Christian thought the conversation went well when she advised AP’s director of Human Resources that she was leaving for the Miami Herald. “You picked a good company to go with,” she was told.
She later learned that he immediately called someone at the Herald to inform him that she was part of the lawsuit. It didn’t affect her job although she was told the executive editor ran through the newsroom asking people if they knew she had sued The AP.
In 1981, Christian won a Pulitzer Prize for her stories at the Herald about the wars in Central America – challenging the wisdom of AP’s decision against sending her to Cuba.
None of them would have been able to fight The AP without the help of the Guild, said Sherlock, who’s now an attorney. “The Guild provided not only financial support, but also emotional support,” she said. “I can say without hesitation that the Guild was absolutely critical.”
The women don’t regret their participation in the lawsuit, but they do worry that their gains have eroded.
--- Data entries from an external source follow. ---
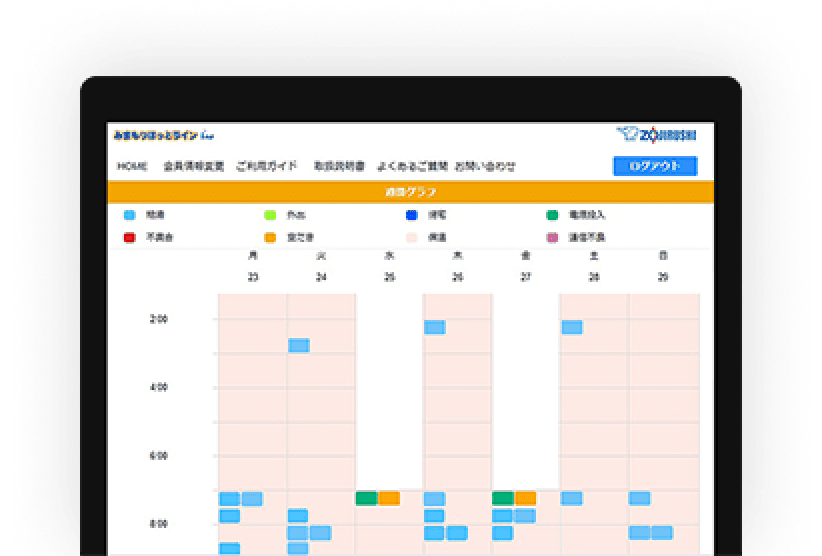Click the purple 通信不良 legend icon
The height and width of the screenshot is (556, 822).
(552, 238)
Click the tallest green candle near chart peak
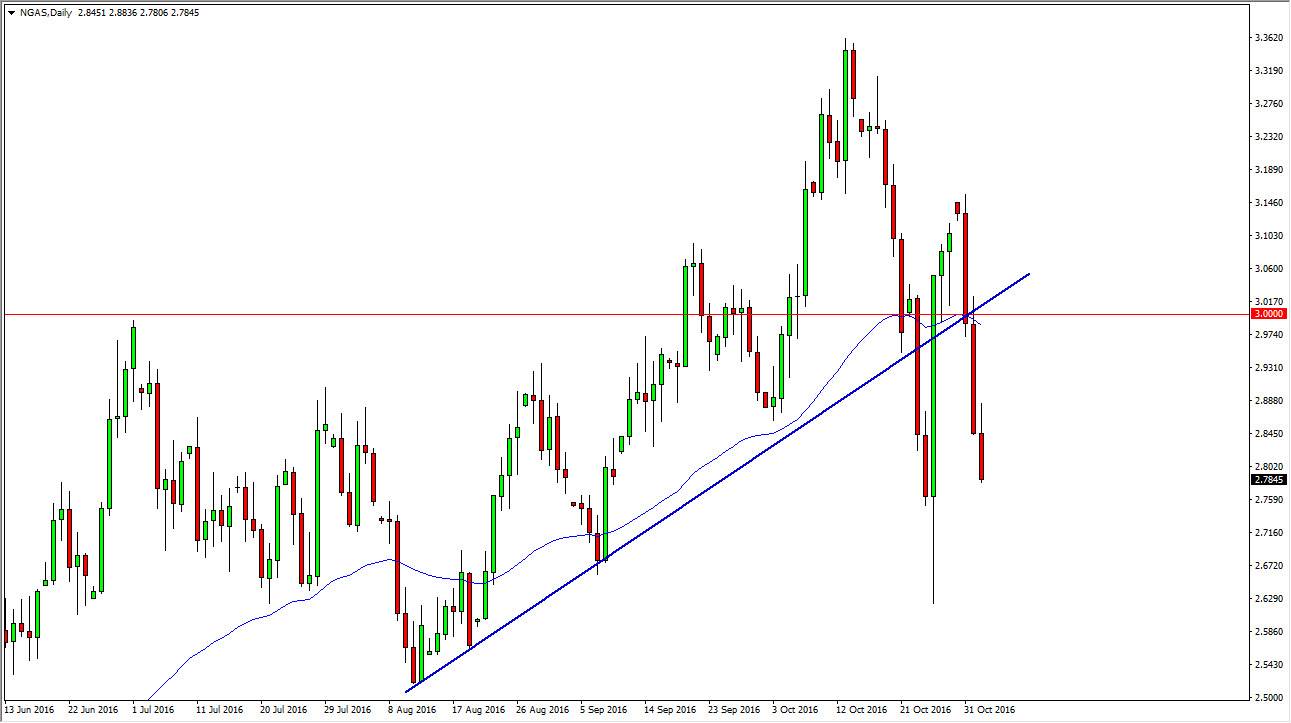This screenshot has height=723, width=1291. (846, 105)
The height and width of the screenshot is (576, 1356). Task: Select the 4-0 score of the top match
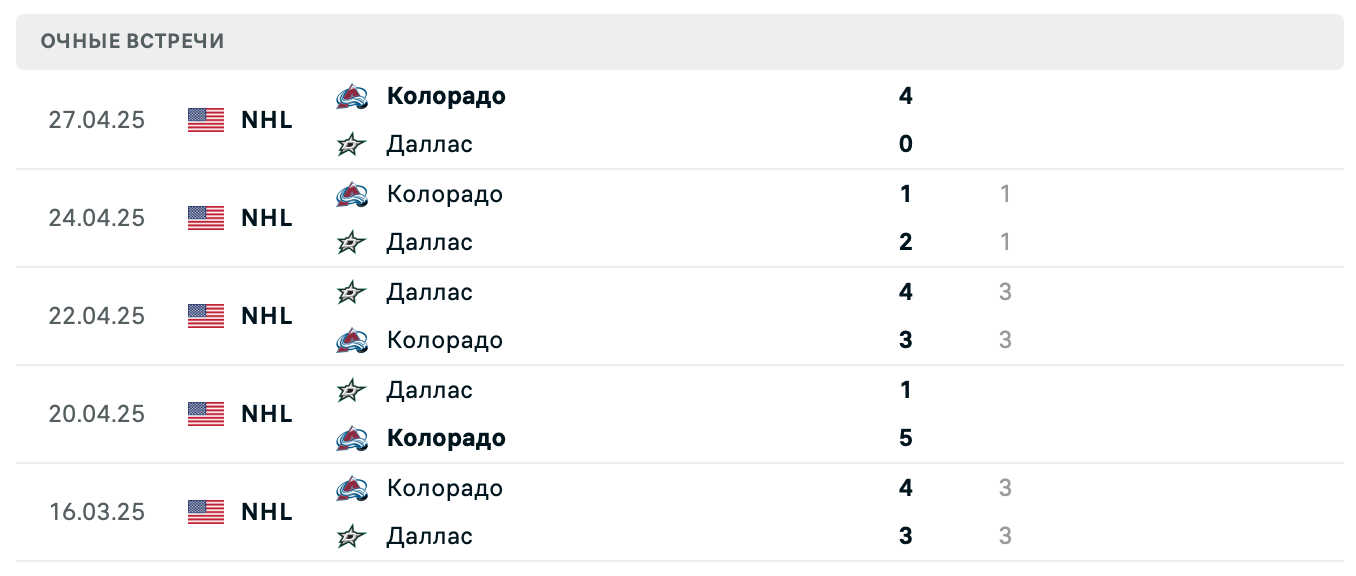[905, 120]
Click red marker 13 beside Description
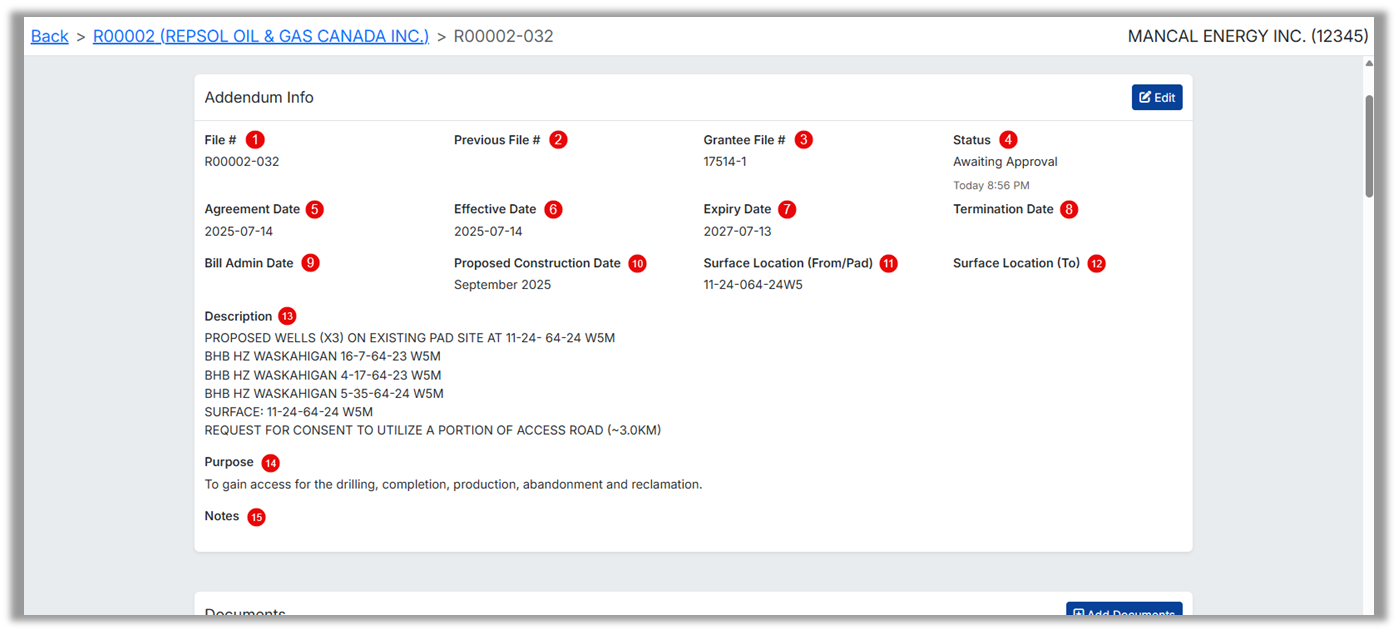 [288, 316]
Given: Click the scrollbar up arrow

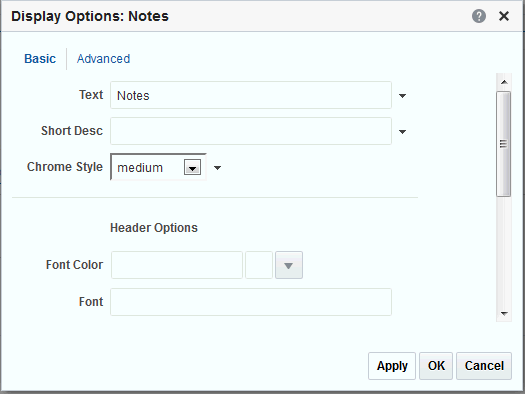Looking at the screenshot, I should [504, 82].
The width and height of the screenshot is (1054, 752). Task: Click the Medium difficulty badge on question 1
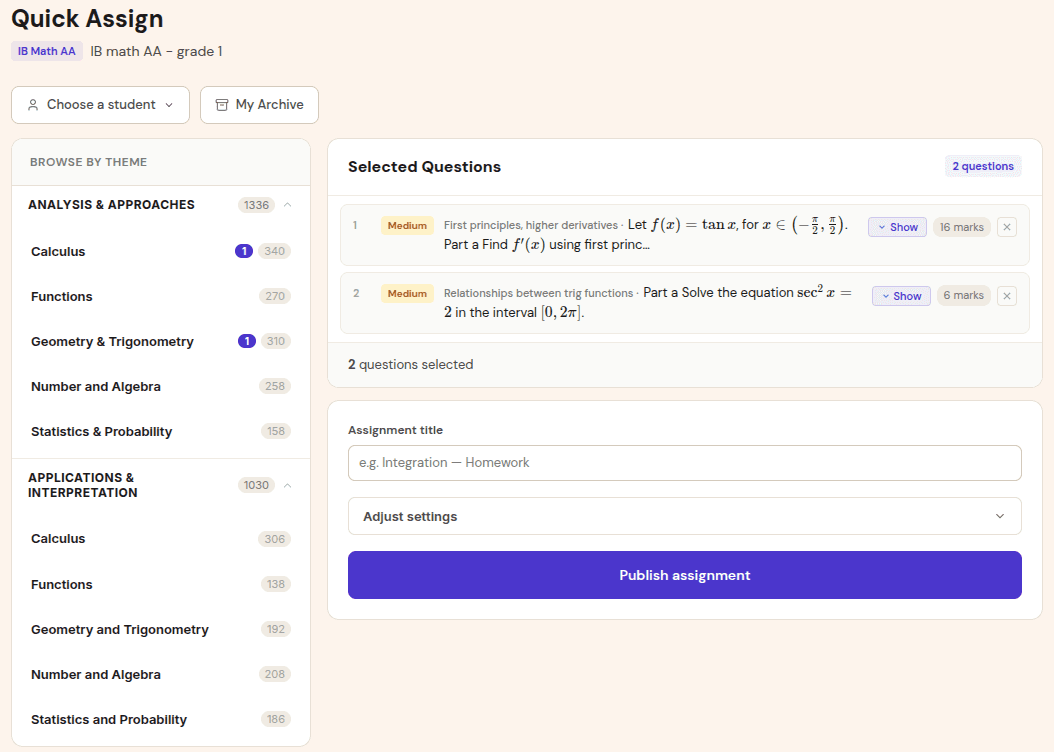(406, 225)
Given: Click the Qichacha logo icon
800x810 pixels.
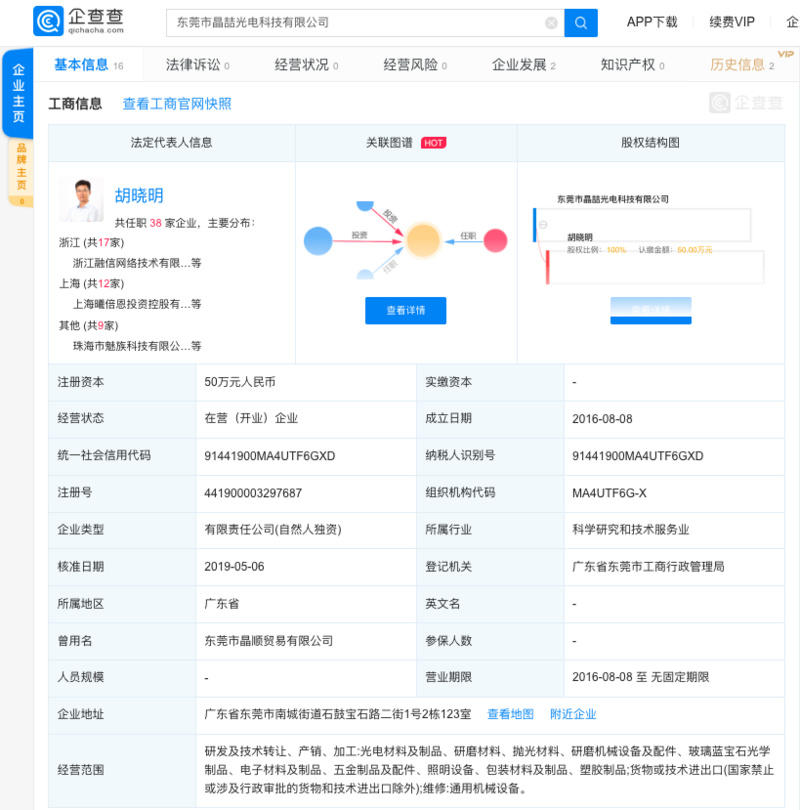Looking at the screenshot, I should [47, 22].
“I’d love to say that everything’s fine now,” Sherlock said. “But it’s not. Women and minorities are still not at the same pay level. I can say with some measure of satisfaction that huge steps have been taken. … But c’mon, what is it, 40 years? We can do better.”
Women and minorities can’t assume that managers will stick with gains made in the past, Cohen said.
“It saddens me to think that sometimes you have to fight the fight all over again,” Cohen said. “We can’t take things for granted. And sometimes that happens.”
Photo at top: Shirley Christian interviews Chilean dictator Augusto Pinochet in 1987.